This book was assigned reading in my NYU course about the Middle East. Written by Leila Ahmed, a professor of Near Eastern studies at the University of Massachusetts at Amherst and the Director of the Women's Studies program there, it reinforced some basic information we studied from other textbooks, with a particular emphasis on women's role in Middle Eastern history. The book is well researched, with little-known documentation from pre-Islamic history on up to the present, citing what is known of ancient marriage laws and including literary writings and histories of some 19th and 20th Century women writers. Her particular feminist position is apparent throughout and there are no apologies for this. Often she writes about the veil and blames colonialism for using it as a misunderstood interpretation of women's subjugation.
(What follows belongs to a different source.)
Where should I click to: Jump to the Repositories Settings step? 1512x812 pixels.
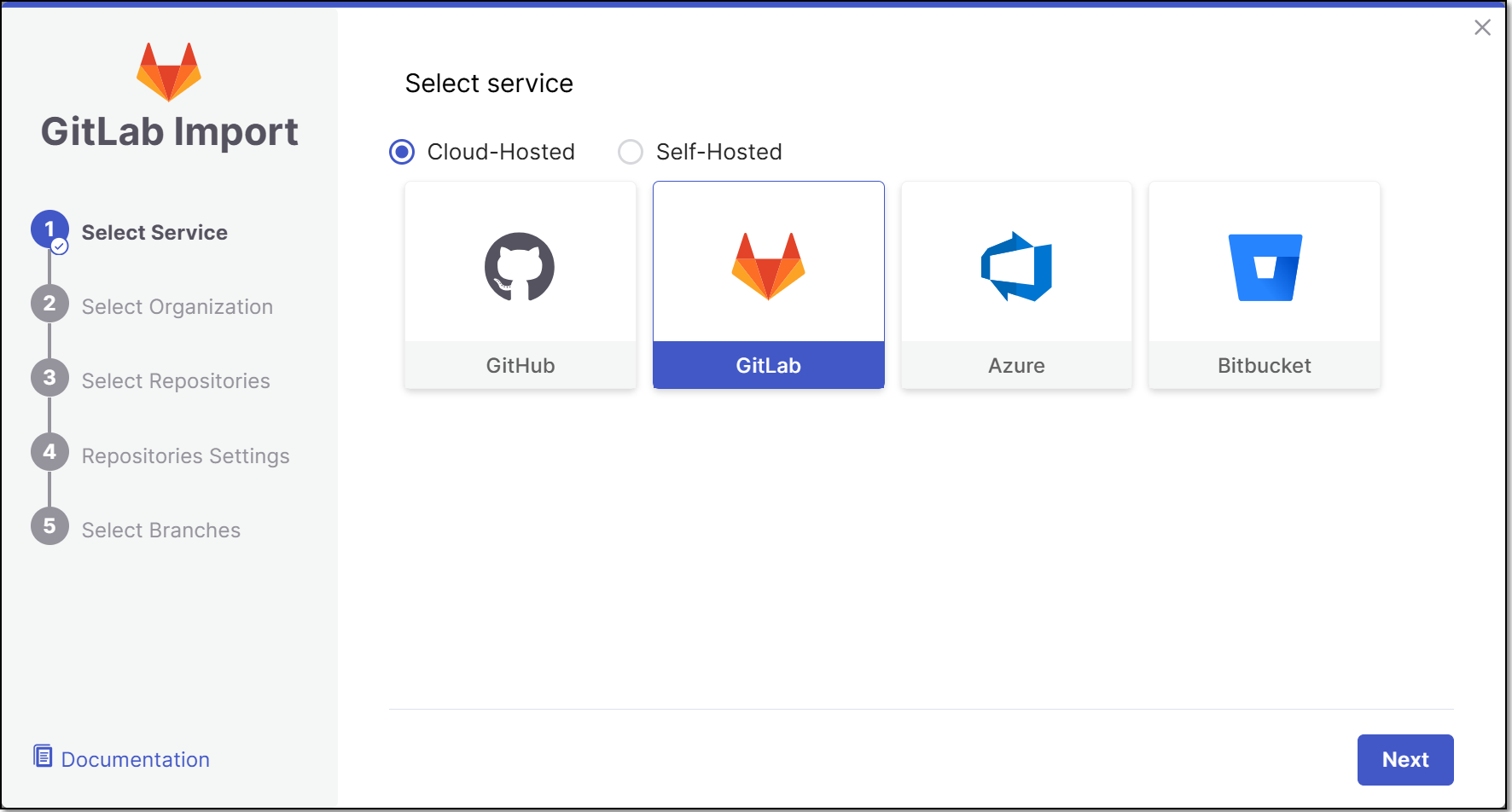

The second half of her book concentrates specifically on Egypt and it was fascinating. However, I would have liked to see more about the other countries, especially as she got into modern times. I also would have enjoyed reading her insights about the changes and challenges occurring today. It is refreshing to see a serious work such as this written by an Islamic woman and I hope she continues bringing her skills in research and interpretation to the public. Recommended.

Women and Gender in Islam: Historical Roots of a Modern Debate Overview

This book presents an historical overview of women and gender in Islam. It is written from a feminist perspective, using the analytic tools of contemporary gender studies. The results of its investigations cast new light on the issues covered.